We use a for loop again, and the command needs an input file (I), some information about the output file it should generate (O), as well as a metrics file (M). –REMOVE_DUPLICATES tells it to remove the duplicate reads, instead of just marking them. Check if the expected output files are generated, using ls.

We also have to index the .bam file again. This time we use samtools.

for bam in output_files/*_deduplicated.bam; do
  /softwares/samtools1.12/samtools index "$bam"; 
done

Do ls to see what changed. You should now also have .bam.bai files.

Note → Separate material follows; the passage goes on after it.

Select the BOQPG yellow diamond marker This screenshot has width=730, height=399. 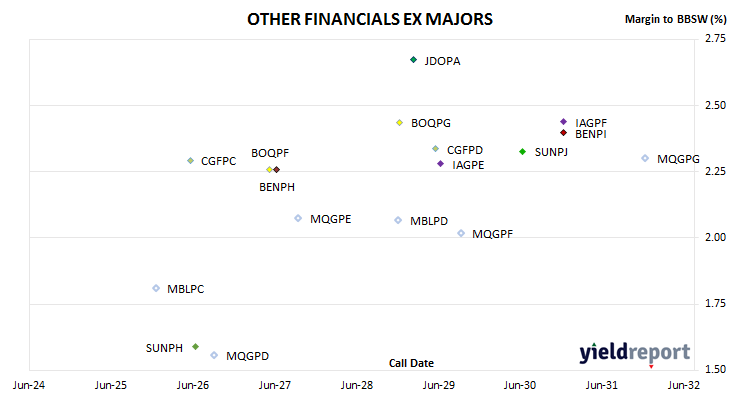click(399, 122)
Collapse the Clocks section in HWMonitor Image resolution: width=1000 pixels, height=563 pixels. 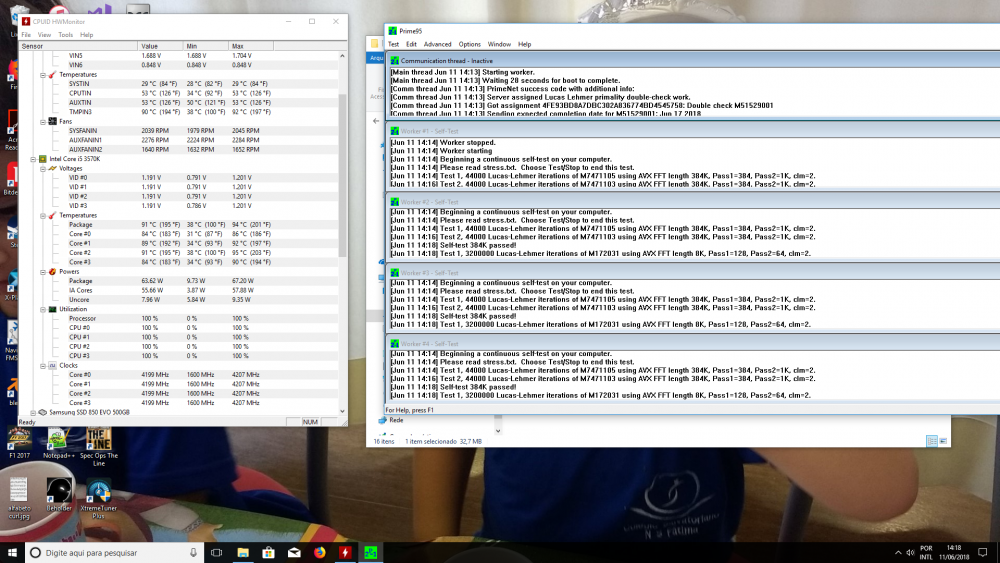point(42,365)
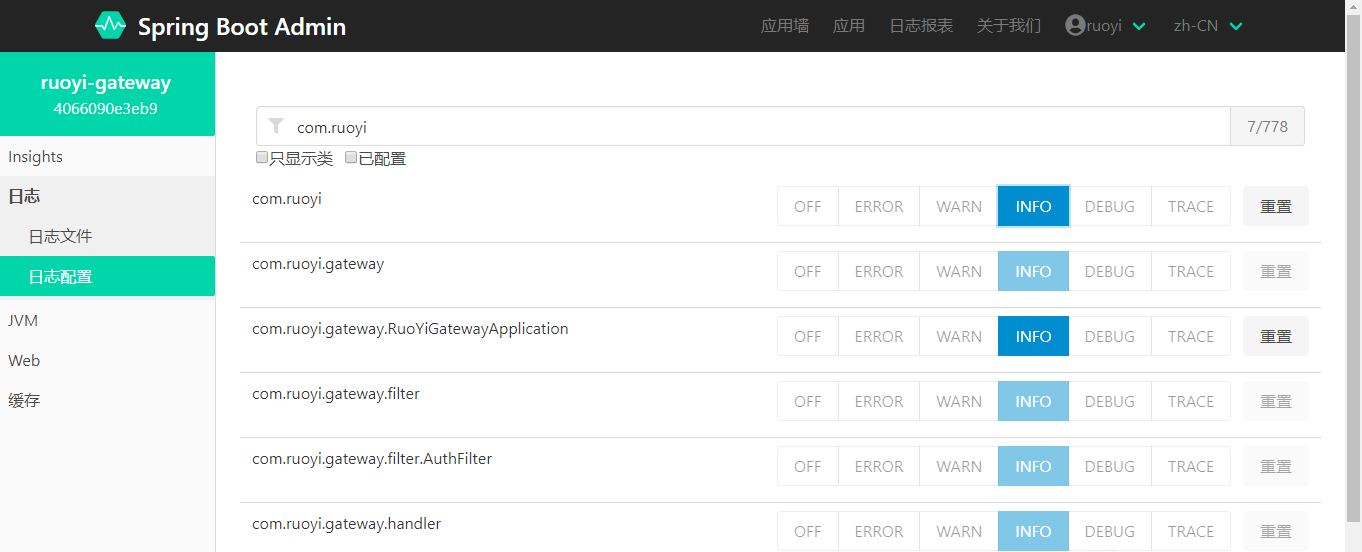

We now have .bam files which are ready to go for downstream processing. But we haven’t really looked at the mapping quality yet. We can do so with the tool Qualimap. Run the following:

for bam in output_files/*_deduplicated.bam; do
    sample=$(basename "$bam" .bam)
    /softwares/qualimap_v2.2.1/qualimap bamqc \
        -bam "$bam" \
        -outdir output_files/qualimap_results/${sample}_qualimap \
        -outformat HTML
done

It will create an bunch of files, and store them in a qualimap_results folder (note that you asked it to create this folder to put all the output files in). Download the entire folder (just like you did with the FastQC results) and look at the html file it in your browser. Because Qualimap does not embed the images in their html files (unlike FastQC), you need to download the entire folder. Take a look at the images at the bottom of the report (you can click the links on the right side of the page), especially the coverage across the reference and coverage histogram. It should look something like this: qualimap

Note: for the sake of this tutorial, we’ve used downsampled data, so this is expected to be very, very low. However, the next step of the pipeline assumes that you have medium-high (>6X) depth, so we can call heterozygote positions reliably. Go to the next part, in which we will create a vcf file with variants and filter the results for downstream analyses.

Housekeeping: we have created quite a few large files, and it is good practice to delete what you don’t need anymore. You could for example delete the .sam files, and the _sorted.bam files which were later deduplicated. You can remove files with rm, but be careful! It will not ask you if you’re certain and it cannot be undone. Always keep the raw data, and keep the final .bam files as they will be needed for the variant calling.